Carew Castle resides in the wild and rugged lands of Pembrokeshire, located in Southwest Wales. The structure began as an earthwork castle in the early 12th century, with the addition of stone walls and towers later during the same century. Carew Castle underwent several Tudor-style architectural changes during the 16th century. One such modification entailed the addition of large rows of mullioned windows on the north front facing the mill pond.

Besieged and battered during the English Civil War, Carew Castle was severely damaged and left to pass into a romantic ruin. However, the castle still serves as home to a large population of bats and a few ghostly spirits.

Carew Castle

 

As Richard tells the story ...

In 1100, Gerald of Windsor married the beautiful Princess Nest and built the first castle on this site, which he had acquired as part of his wife's dowry. Nest was the most extraordinary beauty of her age and was nicknamed "the Helen of Wales." By the time of her marriage, she had already acquired a royal lover in the robust shape of Prince Henry, later to become King Henry I, by whom she had the first of her many offspring. She had five legitimate children with Gerald. Nine years into their marriage, Owain ap Cadwgan, a Prince of Ceredigion and Nest's distant cousin, became enraptured by her beauty and stormed the castle, determined to carry her off. Tradition holds that Nest heard her would-be kidnapper banging on the bedroom door, urged her husband to escape down the toilet shaft, and then allowed herself to be carried to her cousin's Ceredigion love nest.

Following the intervention of King Henry I, who threatened Owain with terrible reprisals, Nest eventually returned to Carew Castle, though not before she had borne Owain two children. Gerald avenged his degradation a few years later by killing Owain in an ambush.

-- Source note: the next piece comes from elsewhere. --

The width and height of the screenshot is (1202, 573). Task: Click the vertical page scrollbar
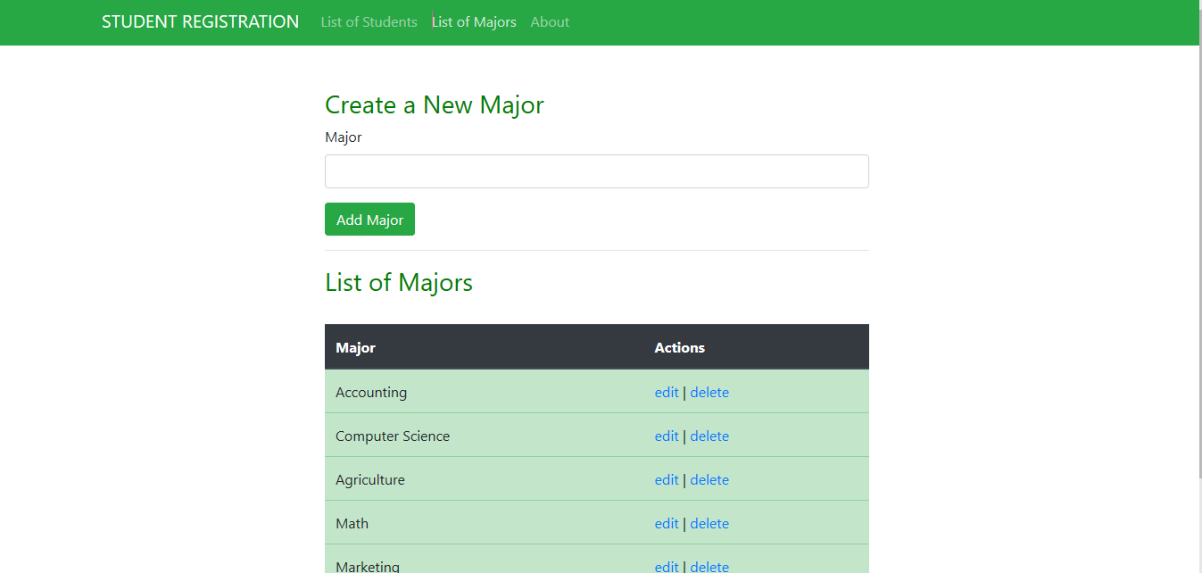(x=1197, y=268)
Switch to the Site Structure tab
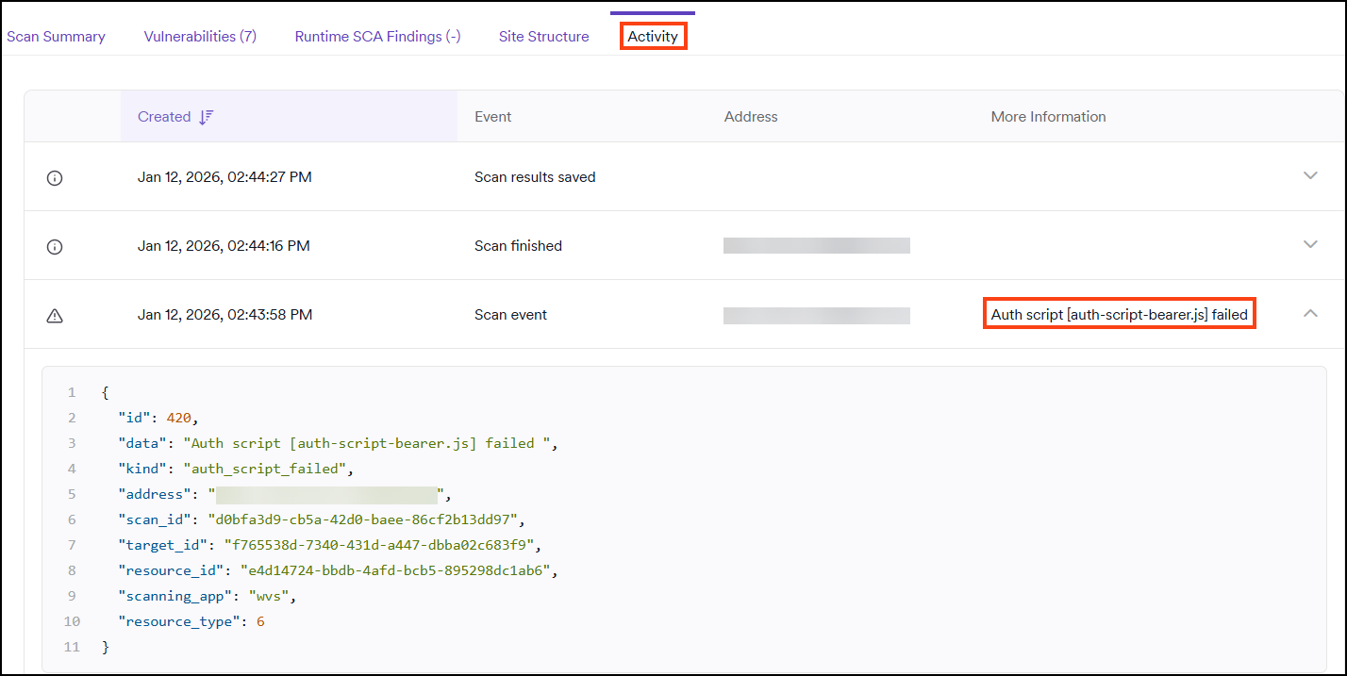 543,36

When Gerald died in 1116, Nest married Stephen, castellan of Cardigan, by whom she had several more children. Following Nest's death, her spirit remained earthbound as a "White Lady," whose shimmering form would drift through the corridors, passageways, and stairwells of the subsequent castles that sprang up on the site of Carew Castle.

In the 17th century, the reclusive Sir Roland Rhys took up the tenancy of the castle and secreted himself away in the Northwest Tower, where his favorite companion was a pet ape from the Barbary Coast of Africa. One day, his son eloped with the daughter of a local Flemish merchant named Horowitz. The girl's father was livid and turned up at the castle to confront Sir Roland. Following a heated exchange, Sir Roland set his ape upon the outraged man. The beast administered a savage mauling, from which the wretched Horowitz only just managed to escape. As he fled, he cursed Sir Roland and wished the same fate upon him. That night, the stillness of the early hours was shattered by terrible screams from the tower. The servants rushed to investigate and found their master lying dead in a pool of blood, his throat ripped open, and his corpse surrounded by blood-spattered furniture and torn tapestries. The ape, which has evidently turned against his owner in fulfillment of Horowitz's curse, also lay dead.

On certain evenings, the ape's ghost is said to mount the stairway and climb to the battlements of the Northwest Tower, from where it emits a loud howl that echoes through the night and rebounds around the ivy-clad walls of this intriguing and atmospheric monument.